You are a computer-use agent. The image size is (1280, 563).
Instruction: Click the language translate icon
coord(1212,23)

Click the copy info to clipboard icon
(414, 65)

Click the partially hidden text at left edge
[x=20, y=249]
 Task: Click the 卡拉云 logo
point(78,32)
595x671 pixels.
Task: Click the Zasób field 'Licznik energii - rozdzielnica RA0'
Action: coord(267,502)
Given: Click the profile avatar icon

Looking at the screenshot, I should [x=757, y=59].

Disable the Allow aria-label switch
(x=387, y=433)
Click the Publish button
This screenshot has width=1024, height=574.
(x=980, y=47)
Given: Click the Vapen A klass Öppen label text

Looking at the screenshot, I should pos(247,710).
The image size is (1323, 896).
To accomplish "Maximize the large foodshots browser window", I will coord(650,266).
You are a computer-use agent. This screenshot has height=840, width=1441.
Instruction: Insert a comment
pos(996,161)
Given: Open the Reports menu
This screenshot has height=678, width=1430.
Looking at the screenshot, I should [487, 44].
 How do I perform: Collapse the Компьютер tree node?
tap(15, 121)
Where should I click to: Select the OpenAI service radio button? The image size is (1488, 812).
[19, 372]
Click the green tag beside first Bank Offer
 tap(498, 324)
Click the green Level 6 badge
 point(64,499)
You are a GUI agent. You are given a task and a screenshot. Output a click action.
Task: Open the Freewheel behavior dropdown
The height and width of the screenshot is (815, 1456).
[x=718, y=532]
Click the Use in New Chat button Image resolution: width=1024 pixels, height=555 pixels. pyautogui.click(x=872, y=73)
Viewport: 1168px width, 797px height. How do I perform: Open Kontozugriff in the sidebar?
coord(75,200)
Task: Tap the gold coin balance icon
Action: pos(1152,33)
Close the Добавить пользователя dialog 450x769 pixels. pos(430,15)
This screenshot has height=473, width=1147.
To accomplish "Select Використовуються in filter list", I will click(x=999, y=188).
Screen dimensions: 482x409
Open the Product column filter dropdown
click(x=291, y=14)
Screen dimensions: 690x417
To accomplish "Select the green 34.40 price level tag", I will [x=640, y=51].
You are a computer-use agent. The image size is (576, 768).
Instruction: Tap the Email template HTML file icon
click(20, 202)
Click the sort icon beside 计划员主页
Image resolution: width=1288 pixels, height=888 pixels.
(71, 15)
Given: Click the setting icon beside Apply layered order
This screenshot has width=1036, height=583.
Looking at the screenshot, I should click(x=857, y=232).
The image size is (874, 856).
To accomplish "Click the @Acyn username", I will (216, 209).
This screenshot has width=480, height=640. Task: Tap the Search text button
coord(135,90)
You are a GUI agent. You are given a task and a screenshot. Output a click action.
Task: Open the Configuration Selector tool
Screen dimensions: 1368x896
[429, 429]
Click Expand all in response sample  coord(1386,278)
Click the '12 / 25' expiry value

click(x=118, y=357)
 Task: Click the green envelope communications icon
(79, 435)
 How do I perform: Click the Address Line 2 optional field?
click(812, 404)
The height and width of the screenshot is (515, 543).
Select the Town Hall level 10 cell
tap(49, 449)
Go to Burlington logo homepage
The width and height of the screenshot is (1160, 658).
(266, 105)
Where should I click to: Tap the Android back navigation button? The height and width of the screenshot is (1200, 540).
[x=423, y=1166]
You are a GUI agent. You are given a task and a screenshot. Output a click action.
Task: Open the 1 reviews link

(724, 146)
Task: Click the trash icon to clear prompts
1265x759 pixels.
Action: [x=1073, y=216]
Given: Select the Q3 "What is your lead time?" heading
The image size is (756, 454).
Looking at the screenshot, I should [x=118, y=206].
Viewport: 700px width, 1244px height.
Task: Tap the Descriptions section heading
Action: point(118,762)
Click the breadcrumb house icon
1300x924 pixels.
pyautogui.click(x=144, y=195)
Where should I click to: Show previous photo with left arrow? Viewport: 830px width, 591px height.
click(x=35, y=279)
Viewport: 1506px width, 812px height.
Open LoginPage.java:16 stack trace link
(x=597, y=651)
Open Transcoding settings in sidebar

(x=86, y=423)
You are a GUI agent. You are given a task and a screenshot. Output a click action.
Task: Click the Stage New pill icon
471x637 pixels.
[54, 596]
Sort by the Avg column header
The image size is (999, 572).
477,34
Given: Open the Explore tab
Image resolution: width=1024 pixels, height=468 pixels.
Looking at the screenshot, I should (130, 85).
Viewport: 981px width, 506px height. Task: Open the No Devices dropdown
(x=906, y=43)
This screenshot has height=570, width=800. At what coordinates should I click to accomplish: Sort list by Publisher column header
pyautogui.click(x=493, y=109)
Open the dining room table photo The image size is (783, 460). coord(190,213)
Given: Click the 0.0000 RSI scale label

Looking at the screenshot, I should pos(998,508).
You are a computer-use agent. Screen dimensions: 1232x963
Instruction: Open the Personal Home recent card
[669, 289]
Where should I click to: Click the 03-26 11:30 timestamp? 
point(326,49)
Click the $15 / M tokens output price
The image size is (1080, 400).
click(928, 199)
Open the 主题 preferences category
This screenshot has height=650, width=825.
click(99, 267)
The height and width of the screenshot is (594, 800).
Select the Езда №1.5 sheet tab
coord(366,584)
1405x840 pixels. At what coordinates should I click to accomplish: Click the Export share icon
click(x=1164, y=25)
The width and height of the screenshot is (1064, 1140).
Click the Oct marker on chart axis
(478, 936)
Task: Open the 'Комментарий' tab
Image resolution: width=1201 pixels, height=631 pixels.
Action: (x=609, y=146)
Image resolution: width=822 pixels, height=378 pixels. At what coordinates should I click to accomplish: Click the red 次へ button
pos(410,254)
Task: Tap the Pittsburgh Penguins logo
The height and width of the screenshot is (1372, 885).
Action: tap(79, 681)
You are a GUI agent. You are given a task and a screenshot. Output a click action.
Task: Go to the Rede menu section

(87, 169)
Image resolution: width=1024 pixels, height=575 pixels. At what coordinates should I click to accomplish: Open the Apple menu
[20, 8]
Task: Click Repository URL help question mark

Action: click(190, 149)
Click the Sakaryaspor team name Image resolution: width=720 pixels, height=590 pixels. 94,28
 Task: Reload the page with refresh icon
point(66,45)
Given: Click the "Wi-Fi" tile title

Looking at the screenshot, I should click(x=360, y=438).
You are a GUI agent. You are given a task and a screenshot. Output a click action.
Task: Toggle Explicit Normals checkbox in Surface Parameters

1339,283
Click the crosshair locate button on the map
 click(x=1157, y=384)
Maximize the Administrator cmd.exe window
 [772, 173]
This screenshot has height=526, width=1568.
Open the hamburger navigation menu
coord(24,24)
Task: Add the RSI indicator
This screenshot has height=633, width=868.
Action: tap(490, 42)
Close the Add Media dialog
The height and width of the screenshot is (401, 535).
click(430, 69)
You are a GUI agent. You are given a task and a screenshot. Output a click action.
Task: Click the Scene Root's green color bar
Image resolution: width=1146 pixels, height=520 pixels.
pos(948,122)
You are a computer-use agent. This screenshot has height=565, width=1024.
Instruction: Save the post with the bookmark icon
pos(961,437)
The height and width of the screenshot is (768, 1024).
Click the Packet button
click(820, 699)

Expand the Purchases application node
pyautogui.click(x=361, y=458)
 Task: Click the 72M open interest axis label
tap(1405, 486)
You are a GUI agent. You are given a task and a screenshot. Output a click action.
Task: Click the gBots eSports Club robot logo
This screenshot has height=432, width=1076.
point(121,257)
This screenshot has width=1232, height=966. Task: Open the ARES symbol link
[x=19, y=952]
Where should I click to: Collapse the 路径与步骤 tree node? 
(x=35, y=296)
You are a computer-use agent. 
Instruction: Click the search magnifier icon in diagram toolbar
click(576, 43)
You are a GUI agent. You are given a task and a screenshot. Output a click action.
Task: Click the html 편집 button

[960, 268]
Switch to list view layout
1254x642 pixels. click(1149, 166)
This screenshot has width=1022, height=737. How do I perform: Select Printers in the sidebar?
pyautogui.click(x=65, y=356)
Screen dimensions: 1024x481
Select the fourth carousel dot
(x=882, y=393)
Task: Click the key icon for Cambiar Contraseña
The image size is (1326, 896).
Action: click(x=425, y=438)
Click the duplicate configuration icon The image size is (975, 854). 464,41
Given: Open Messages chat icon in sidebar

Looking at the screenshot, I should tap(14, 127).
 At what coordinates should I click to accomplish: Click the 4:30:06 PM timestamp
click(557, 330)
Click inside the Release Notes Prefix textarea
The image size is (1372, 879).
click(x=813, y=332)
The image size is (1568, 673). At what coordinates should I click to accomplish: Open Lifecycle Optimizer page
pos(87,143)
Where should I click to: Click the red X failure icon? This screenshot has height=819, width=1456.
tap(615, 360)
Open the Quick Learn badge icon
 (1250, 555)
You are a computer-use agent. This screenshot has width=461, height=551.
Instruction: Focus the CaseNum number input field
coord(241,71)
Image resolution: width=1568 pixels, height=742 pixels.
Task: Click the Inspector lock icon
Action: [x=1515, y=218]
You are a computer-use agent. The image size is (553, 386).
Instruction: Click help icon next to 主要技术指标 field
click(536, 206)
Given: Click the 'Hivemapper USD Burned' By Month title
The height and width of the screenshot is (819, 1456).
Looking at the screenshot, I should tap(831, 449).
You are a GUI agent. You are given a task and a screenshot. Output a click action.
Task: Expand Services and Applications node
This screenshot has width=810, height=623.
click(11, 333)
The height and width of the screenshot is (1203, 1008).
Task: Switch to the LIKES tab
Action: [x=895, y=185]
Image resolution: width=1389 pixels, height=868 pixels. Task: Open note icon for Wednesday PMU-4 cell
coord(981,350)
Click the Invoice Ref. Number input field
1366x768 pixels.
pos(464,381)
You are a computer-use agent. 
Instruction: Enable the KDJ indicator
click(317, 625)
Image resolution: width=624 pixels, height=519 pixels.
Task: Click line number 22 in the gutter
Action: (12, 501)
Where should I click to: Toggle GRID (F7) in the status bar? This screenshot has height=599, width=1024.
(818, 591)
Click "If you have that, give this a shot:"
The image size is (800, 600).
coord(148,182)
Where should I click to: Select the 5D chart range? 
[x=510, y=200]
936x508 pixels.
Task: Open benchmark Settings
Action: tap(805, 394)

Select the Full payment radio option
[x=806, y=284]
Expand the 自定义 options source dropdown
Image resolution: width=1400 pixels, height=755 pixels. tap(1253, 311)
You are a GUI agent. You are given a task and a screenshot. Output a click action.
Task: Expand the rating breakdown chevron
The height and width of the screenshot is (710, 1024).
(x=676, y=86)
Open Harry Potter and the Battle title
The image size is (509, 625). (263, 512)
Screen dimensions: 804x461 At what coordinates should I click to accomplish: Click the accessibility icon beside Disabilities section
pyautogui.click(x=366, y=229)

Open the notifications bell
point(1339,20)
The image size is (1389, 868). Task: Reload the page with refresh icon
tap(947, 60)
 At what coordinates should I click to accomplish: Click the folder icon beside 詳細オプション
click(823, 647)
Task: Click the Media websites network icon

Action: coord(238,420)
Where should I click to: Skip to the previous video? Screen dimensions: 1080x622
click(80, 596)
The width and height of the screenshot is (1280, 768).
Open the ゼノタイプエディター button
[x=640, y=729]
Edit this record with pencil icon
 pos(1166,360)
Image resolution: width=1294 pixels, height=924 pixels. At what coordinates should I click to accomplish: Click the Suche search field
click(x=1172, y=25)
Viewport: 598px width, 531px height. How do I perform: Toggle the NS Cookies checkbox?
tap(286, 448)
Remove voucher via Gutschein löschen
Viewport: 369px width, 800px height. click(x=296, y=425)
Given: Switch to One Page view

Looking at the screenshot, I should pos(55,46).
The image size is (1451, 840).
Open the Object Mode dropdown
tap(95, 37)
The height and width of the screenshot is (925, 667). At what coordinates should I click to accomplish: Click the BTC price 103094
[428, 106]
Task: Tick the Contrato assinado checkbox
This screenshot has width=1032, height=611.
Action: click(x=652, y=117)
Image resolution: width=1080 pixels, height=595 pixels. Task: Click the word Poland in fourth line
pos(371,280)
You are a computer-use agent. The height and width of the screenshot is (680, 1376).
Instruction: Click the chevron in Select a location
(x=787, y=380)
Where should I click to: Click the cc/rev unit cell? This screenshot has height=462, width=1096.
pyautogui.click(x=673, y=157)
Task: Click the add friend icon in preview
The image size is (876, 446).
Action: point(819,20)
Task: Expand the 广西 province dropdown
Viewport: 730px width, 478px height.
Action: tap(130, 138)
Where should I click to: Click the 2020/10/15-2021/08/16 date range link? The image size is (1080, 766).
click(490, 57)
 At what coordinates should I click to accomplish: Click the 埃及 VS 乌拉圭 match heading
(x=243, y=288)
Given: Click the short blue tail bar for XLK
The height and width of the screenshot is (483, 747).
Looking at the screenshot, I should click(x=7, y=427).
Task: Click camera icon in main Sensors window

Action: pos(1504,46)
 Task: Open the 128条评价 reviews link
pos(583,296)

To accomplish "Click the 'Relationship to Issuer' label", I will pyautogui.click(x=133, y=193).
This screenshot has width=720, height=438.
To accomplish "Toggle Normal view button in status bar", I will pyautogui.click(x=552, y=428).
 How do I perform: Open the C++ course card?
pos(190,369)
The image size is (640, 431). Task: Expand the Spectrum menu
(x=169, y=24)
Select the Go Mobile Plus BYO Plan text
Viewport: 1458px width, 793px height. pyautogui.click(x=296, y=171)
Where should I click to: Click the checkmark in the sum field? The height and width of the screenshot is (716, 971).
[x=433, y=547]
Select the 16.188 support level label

____________

● EXERCISE DIRECTIONS: Rewrite everything from the line containing "Image resolution: width=1389" down to the line containing "pos(464,381)", putting "Thursday" in place of "Wednesday" and leaving the rest as it is.

● TASK OUTPUT:
Image resolution: width=1389 pixels, height=868 pixels. Task: Open note icon for Thursday PMU-4 cell
coord(981,350)
Click the Invoice Ref. Number input field
1366x768 pixels.
pos(464,381)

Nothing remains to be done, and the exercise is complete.